Syukurlah tidak terjadi hal yang tidak diinginkan malam itu, penulis lanjut tidur dan terbangun sekitar pukul 01.30 wib, bersiap-siap untuk memulai pendakian. Mendaki gunung Ijen sebetulnya tidak seberat mendaki gunung lainnya, yang diperlukan adalah pakaian hangat, headlamp untuk penerangan, masker untuk mengurangi bau belerang masuk ke pernafasan, logistik air dan makanan ringan saja. Sobat bisa menggunakan tas yang berukuran lebih kecil.
Normalnya pendakian dari basecamp Paltuding hingga menuju ke puncak Gunung Ijen memakan waktu 2 jam dengan menyusuri trek tanah yang menanjak. Jalur pendakian yang lebar membuat nyaman para pendaki, terlebih dengan adanya taksi gerobak yang ditarik oleh manusia. Tarifnya memang cukup mahal yaitu Rp 200.000 untuk naik saja, jika pp kalikan saja dua.
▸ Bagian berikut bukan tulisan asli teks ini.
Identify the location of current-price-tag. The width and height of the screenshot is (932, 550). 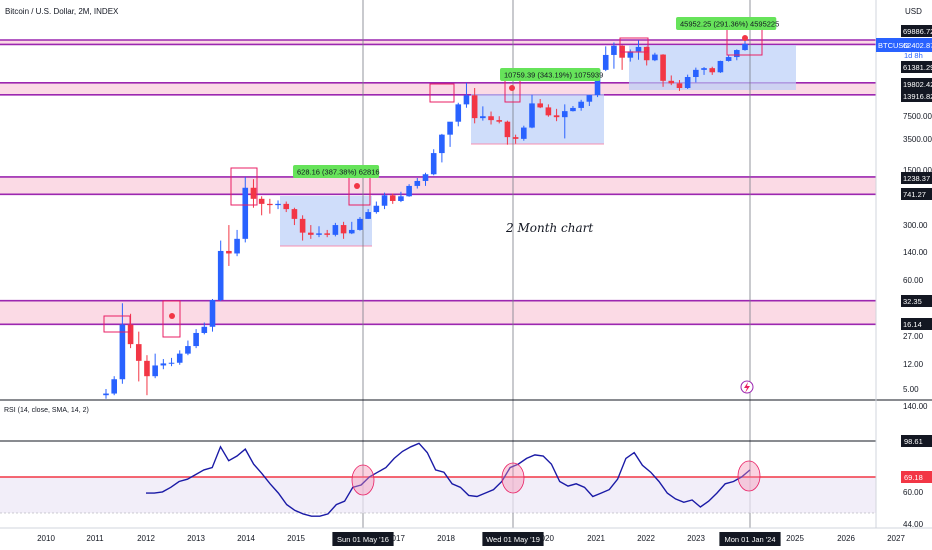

Penulis berjalan kaki untuk naik ke atas, tiba sekitar pukul 3.30 WIB, bau belerang sangat menyengat meskipun sudah memakai masker berlapis. Bagi yang tidak membawa masker atau buff, banyak warga lokal yang menyediakan sewa ketika kita sampai di puncak.
Penulis turun ke bawah untuk melihat blue fire, sementara Faliq tidak ikut karena dulu sudah pernah. Penulis menjumpai banyak penambang belerang yang
sudah sibuk sepagi itu. Perjalanan ini memberikan pelajaran tentang
arti syukur, penulis merenung melihat para penambang yang bekerja keras
menambang dan memikul bongkahan belerang yang sangat berat. Kerja keras
para penambang sangat luar biasa, semoga lelah menjadi amal pahala bagi
mereka.
Sayangnya saat itu blue fire yang ingin penulis lihat hanya seupil saja, tidak menyala seperti yang penulis lihat di youtube ataupun sosial media. Penulis lantas bergegas naik ke atas, lalu berjalan mencari spot sunrise. Kekecewaan penulis langsung hilang seketika, melihat keindahan matahari terbit yang sangat indah sekali.
Inilah "The Sunrise of Java", julukan Banyuwangi karena letak geografisnya yang berada di ujung timur Pulau Jawa, kabupaten yang pertama kali disinari Sang Surya. Menakjubkan sekali view sunrise hari itu. Penulis agak berlama-lama duduk menyimak pemandangan dari puncak Ijen, melihat Lanskap kawah yang berwarna biru dan gugusan pegunungan
Sekitar pukul 7 pagi, Penulis dan Faliq turun ke basecamp Paltuding karena harus disiplin waktu mengingat sorenya Kami harus kembali ke Jakarta. Setelah tiba di tenda, penulis memasak sarapan. Menu sarapan tidak terlalu spesial, tetapi pemandangan dan suasananya yang istimewa. Sarapan ala kadarnya saja seperti memasak nasi, mie, dan menggoreng nugget.
Setelah selesai sarapan, penulis bersiap-siap mengemasi peralatan untuk kembali ke Kota Banyuwangi, Mengembalikan sepeda motor ke Stasiun, lalu berangkat menuju bandara. Perjalanan pun usai, semoga suatu saat dapat kembali ke Banyuwangi, masih banyak tempat-tempat yang belum sempat disambangi :).